In case you haven't guessed, already: I loved the experience of reading this.
Gender Queer: A Memoir is a beautifully raw and engagingly honest look at Maia Kobabe's relationship with gender from a young age through presumably the present day. E paints the story of growing up without gender stereotypes - with a father and mother who both engaged in activities which were within and outside the expected roles of their genders - and the crushing way society's gender norms and preconceived notions tried to smoosh em into a box that didn't feel right once e started going through school. Not aware of the possibility of being nonbinary, e went through much of youth - and even young adulthood - struggling with being deemed a girl, not knowing there was another option, and trying desperately to be seen as just Maia rather than ‘Maia the girl'.
Some of Maia's struggles were deeply relatable to me, from being so disgusted and ashamed of having periods that e refused to go into public restrooms, didn't partake in particularly good sanitary habits, and had nightmares about it– to struggling with sexuality and realizing that, frankly, all the appealing parts of relationships were things e already had with eir best friend. Obviously, because I'm a bisexual, aromantic woman who very much isn't asexual and was fortunate enough to be assigned the gender I identify with at birth, not everything resonated on a personal level. I know how it feels to deeply resent the double standards of gender roles and hate everything shoved onto me by society as if I have to want kids, want a relationship, be feminine just because I'm a woman - but I don't know how it feels to not identify as female or feel like ‘girl' and ‘woman' aren't what I am. I know how it feels to be physically repulsed by a word used to address me - but for me, it's my real first name (no, I don't actually know why; I just am) and not a pronoun.

**Data for analysis**
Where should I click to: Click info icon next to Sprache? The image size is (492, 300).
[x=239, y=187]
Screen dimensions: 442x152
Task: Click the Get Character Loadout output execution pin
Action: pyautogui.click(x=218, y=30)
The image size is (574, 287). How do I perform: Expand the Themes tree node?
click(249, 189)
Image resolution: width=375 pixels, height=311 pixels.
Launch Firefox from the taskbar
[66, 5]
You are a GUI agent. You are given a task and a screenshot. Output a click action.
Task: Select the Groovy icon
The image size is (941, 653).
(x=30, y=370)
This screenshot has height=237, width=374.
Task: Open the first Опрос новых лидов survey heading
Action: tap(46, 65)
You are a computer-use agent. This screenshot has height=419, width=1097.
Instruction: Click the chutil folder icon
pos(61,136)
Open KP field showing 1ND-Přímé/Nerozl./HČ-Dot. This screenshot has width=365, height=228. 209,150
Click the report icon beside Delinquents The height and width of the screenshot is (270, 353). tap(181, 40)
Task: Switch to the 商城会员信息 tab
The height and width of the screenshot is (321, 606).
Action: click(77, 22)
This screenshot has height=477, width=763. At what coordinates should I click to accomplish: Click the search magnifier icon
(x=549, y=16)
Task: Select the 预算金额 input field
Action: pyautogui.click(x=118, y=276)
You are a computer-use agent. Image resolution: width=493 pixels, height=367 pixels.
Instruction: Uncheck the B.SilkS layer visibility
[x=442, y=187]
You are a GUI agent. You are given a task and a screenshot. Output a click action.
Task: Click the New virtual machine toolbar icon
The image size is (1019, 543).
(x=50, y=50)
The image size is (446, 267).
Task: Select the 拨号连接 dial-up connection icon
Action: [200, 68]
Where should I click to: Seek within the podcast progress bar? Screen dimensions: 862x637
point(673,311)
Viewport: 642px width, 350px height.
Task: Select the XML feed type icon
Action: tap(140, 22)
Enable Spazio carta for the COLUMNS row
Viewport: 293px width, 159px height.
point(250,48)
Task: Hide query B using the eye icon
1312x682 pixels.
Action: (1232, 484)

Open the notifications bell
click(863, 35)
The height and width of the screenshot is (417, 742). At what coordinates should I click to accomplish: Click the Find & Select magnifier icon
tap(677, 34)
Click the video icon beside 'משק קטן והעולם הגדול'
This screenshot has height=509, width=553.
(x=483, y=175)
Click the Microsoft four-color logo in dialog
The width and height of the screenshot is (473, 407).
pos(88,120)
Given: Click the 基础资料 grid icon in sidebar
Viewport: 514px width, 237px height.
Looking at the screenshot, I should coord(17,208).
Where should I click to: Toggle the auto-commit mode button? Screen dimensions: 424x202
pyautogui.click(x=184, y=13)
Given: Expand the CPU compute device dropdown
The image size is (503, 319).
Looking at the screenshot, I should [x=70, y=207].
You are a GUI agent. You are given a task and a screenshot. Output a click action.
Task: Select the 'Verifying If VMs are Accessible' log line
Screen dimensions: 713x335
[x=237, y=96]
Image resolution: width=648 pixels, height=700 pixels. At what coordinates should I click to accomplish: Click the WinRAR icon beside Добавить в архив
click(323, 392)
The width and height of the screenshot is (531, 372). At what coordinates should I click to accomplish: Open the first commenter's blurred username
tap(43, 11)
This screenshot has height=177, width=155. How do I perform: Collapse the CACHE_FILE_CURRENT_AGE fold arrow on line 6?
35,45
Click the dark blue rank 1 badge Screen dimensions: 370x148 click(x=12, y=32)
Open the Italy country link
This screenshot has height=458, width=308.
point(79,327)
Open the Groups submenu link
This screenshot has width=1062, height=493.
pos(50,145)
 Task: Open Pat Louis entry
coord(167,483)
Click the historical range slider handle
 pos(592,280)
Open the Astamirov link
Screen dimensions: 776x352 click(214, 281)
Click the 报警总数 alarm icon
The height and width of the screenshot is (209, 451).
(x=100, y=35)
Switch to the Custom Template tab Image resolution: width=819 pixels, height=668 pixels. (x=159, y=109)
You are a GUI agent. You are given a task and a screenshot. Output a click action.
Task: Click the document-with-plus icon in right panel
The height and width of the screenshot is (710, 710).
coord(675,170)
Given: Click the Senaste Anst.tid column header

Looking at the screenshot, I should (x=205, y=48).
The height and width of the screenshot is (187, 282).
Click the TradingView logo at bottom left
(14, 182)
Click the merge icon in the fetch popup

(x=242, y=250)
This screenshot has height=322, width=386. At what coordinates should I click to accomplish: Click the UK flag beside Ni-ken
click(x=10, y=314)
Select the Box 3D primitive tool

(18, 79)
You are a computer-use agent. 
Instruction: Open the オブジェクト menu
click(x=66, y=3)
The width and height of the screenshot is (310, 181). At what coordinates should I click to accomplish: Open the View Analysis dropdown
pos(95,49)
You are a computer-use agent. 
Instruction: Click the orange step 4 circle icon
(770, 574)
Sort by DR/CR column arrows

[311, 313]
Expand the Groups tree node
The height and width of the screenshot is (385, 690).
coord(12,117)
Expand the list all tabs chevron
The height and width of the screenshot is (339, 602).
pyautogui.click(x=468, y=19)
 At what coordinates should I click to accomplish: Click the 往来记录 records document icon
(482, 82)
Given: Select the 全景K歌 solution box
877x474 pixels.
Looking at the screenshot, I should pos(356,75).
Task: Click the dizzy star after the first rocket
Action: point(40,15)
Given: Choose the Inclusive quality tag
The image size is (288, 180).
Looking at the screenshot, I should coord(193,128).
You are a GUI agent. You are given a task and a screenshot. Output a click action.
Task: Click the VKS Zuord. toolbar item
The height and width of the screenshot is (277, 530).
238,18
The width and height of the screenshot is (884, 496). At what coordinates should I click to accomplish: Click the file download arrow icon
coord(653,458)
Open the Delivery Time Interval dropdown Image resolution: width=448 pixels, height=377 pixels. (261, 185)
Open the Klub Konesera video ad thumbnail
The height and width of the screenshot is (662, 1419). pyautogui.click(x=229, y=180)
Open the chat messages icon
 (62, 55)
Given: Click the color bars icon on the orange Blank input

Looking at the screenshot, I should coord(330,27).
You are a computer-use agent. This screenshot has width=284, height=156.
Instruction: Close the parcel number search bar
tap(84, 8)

**Directions**
In the review of Gender Queer: A Memoir, what made Maia so disgusted and ashamed that Maia refused to go into public restrooms?

**Task output**
Having periods.